I’m writing to you because I’m trying to run the Numpyro minimizer with the ‘BFGS’ mode to obtain best-fits but basically the output gives me the parameters at the border of the priors. That is very strange because when I run the same thing but with the Adam minimizer I obtain pretty good results.

I’m pretty sure that there is something that I’m doing wrong but I can’t see exactly where, on top of that I have a colleague that is performing basically the same analysis but in Julia and has very good results and both in good agreement.

def model():        
   b1 = numpyro.sample("b1", dist.Uniform(0.1, 5))         
   b2 = numpyro.sample("b2", dist.Uniform(-5, 5))         
   g2 = numpyro.sample("g2", dist.Uniform(-4, 4))         
   g21 = numpyro.sample("g21", dist.Uniform(-8, 8))         
   c0 = numpyro.sample("c0", dist.Uniform(-500, 500))         
   c2 = numpyro.sample("c2", dist.Uniform(-500, 500))         
   c4 = numpyro.sample("c4", dist.Uniform(-500, 500))         
   NP0 = numpyro.sample("NP0", dist.Uniform(-3, 3))         
   NP20 = numpyro.sample("NP20", dist.Uniform(-100, 100))         
   NP22 = numpyro.sample("NP22", dist.Uniform(-100, 100))         
   avir = numpyro.sample("avir", dist.Uniform(0, 20))         
   params_npyro = jnp.array([b1, b2, g2, g21, c0, c2, c4, NP0, NP20, NP22,avir])                                  

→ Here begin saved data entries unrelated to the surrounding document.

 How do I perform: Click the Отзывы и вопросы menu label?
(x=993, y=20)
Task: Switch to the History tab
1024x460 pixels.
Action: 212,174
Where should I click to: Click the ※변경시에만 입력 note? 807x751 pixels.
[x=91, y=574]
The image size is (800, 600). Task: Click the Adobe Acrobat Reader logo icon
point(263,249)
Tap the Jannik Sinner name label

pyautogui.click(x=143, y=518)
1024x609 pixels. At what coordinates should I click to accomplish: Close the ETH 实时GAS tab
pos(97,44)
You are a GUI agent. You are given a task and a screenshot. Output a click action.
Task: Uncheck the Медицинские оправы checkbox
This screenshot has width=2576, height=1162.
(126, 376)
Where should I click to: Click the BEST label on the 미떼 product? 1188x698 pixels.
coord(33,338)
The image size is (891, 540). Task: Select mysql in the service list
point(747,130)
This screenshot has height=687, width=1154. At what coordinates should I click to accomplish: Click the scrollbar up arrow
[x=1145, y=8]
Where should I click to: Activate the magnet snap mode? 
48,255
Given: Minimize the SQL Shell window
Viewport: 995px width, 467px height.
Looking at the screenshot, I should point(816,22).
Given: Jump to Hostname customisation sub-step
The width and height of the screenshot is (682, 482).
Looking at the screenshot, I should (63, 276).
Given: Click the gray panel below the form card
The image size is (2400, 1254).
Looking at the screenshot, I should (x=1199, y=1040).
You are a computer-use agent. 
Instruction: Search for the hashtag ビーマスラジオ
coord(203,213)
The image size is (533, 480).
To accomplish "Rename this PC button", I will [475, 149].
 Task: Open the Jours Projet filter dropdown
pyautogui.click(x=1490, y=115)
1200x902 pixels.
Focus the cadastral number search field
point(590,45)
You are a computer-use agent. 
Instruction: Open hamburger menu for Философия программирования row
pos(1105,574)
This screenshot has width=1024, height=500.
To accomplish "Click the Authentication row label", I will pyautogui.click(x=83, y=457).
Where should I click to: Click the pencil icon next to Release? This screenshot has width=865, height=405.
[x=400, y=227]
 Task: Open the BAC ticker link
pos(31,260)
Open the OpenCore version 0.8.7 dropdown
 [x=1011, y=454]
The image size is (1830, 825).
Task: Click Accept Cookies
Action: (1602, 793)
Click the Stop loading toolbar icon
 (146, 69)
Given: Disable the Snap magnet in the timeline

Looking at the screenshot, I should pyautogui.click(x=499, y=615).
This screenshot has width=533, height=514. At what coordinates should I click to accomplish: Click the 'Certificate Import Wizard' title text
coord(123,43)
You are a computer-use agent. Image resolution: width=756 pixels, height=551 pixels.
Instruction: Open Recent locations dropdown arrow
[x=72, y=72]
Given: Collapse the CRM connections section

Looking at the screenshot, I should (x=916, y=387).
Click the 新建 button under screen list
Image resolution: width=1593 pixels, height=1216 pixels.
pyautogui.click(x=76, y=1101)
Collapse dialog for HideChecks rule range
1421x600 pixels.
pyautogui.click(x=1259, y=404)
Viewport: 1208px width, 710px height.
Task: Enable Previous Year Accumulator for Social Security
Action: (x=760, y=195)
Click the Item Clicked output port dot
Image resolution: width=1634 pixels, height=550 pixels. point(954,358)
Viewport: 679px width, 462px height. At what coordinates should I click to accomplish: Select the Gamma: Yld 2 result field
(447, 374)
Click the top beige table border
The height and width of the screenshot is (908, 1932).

   chi2_val = chi2(params_npyro) #chi2 is a particular function that computes the chi2        
   numpyro.factor("chi2_factor", -0.5*chi2_val)     
   
for i in range(0,5):         
    guide = AutoDelta(model)         
    optimizer = Adam(0.001)#numpyro.optim.Minimize()#          
    svi = SVI(model, guide, optimizer, loss=TraceMeanField_ELBO())         
    key = jax.random.PRNGKey(i)         
    result = svi.run(key,50000)    
    state = result.state         
    params_new = svi.get_params(state)

If now I try to use the same with BFGS and Minimizer it doesn’t work :

for i in range(0,5):         
    guide = AutoDelta(model)         
    optimizer = =numpyro.optim.Minimize('BFGS')        
    svi = SVI(model, guide, optimizer, loss=TraceMeanField_ELBO())#Work bad in the     same way with Trace_ELBO()    
    key = jax.random.PRNGKey(i)         
    result = svi.run(key,50000)      
    state = result.state         
    params_new = svi.get_params(state) 

Is there anyone that can help me with that ?

Thank you in advance!!

There are a couple of hyperparameters that control the behavior: https://github.com/jax-ml/jax/blob/23db456a8acd01a04ed5a9f87f8265cc21703926/jax/\_src/scipy/optimize/bfgs.py#L79-L82 Could you try to play with them? You might also want to put numpyro.enable_x64() at the top of your script to enable float64.